SEEWEN: Luzerner zünden im Zingel Rauchpetarden

Am Samstagabend, 4. Oktober 2008, wurden in Seewen nach einem Eishockeyspiel im Eisstadion Zingel mehrere Rauchpetarden gezündet. Nun konnten die mutmasslichen Täter ermittelt werden.

Drucken
Teilen
Blick ins Eisstadion Zingel. (Bild Erhard Gick/Neue SZ)

Blick ins Eisstadion Zingel. (Bild Erhard Gick/Neue SZ)

Im Anschluss an das Eishockeyspiel des EHC Seewen gegen den HC Luzern Lakers haben am 4. Oktober 2008 mehrere Personen im Eisstadion Handfackeln gezündet. Die mutmasslichen Täter, es handelt sich gemäss Communiqué um einen Mann aus Bosnien-Herzegowina und vier Schweizer, konnten durch die Polizei ermittelt und befragt werden.
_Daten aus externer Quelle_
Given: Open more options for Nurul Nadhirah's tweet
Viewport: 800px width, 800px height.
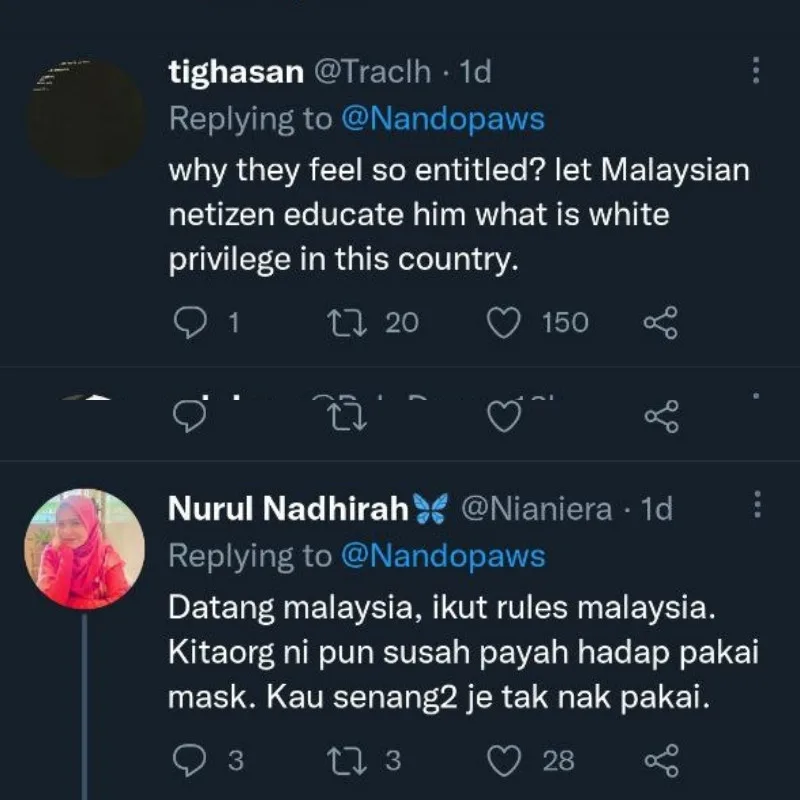Looking at the screenshot, I should (x=755, y=507).
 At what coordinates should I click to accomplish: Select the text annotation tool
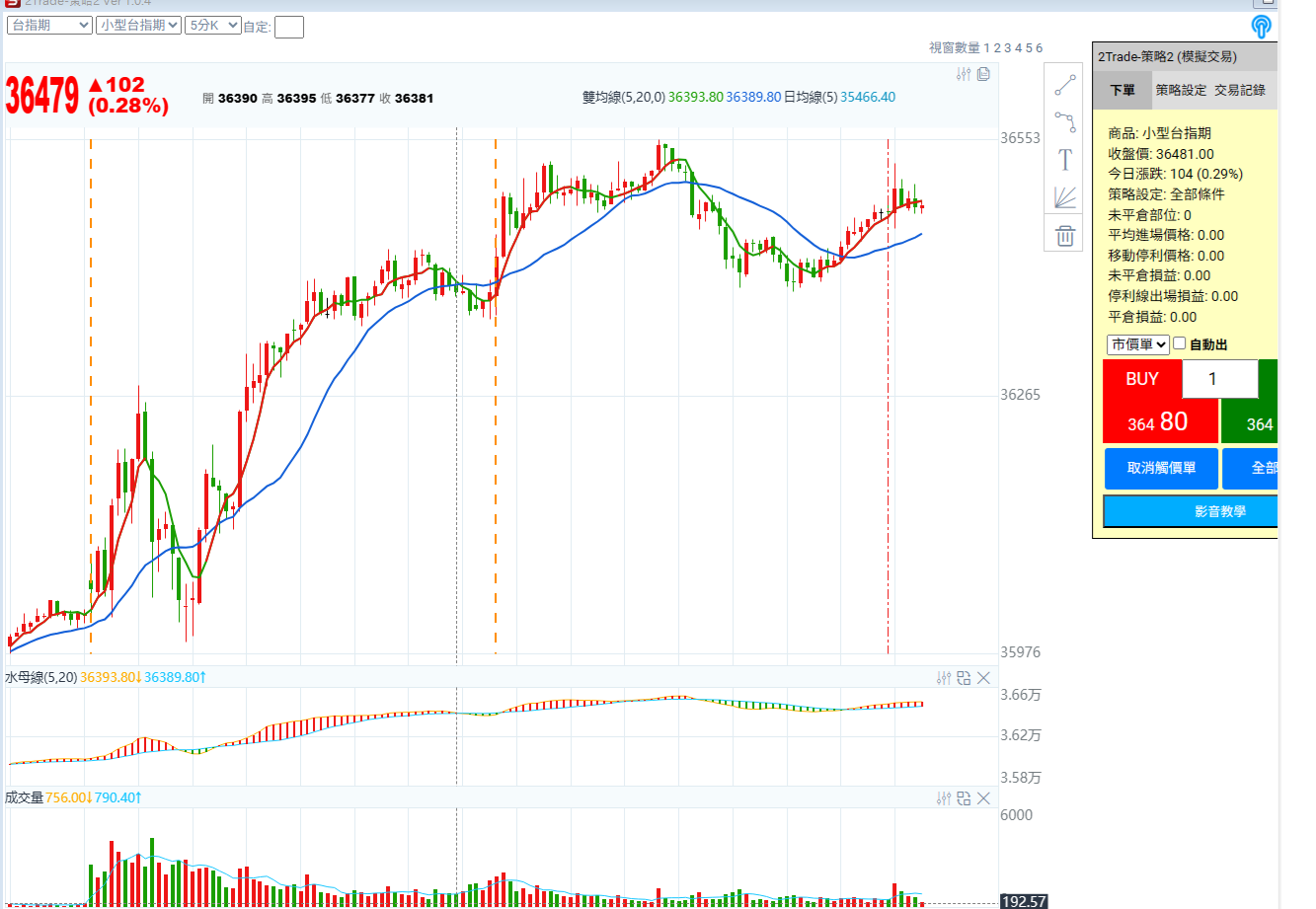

In Zusammenarbeit mit der Kantonspolizei Luzern hat die Kantonspolizei Schwyz die mutmasslichen Täter ermitteln können. Die fünf jungen Männer aus dem Kanton Luzern werden sich bei der Jugendanwaltschaft oder dem Bezirksamt Schwyz verantworten müssen.

Die Männer im Alter zwischen 17 und 24 Jahren werden wegen dem widerrechtlichen Verwenden der pyrotechnischen Gegenstände bei den zuständigen Behörden zur Anzeige gebracht. Die Verantwortlichen des EHC Seewen haben gegen die fünf Eishockeyfans ein Hausverbot für das Eisstadion Zingel ausgesprochen.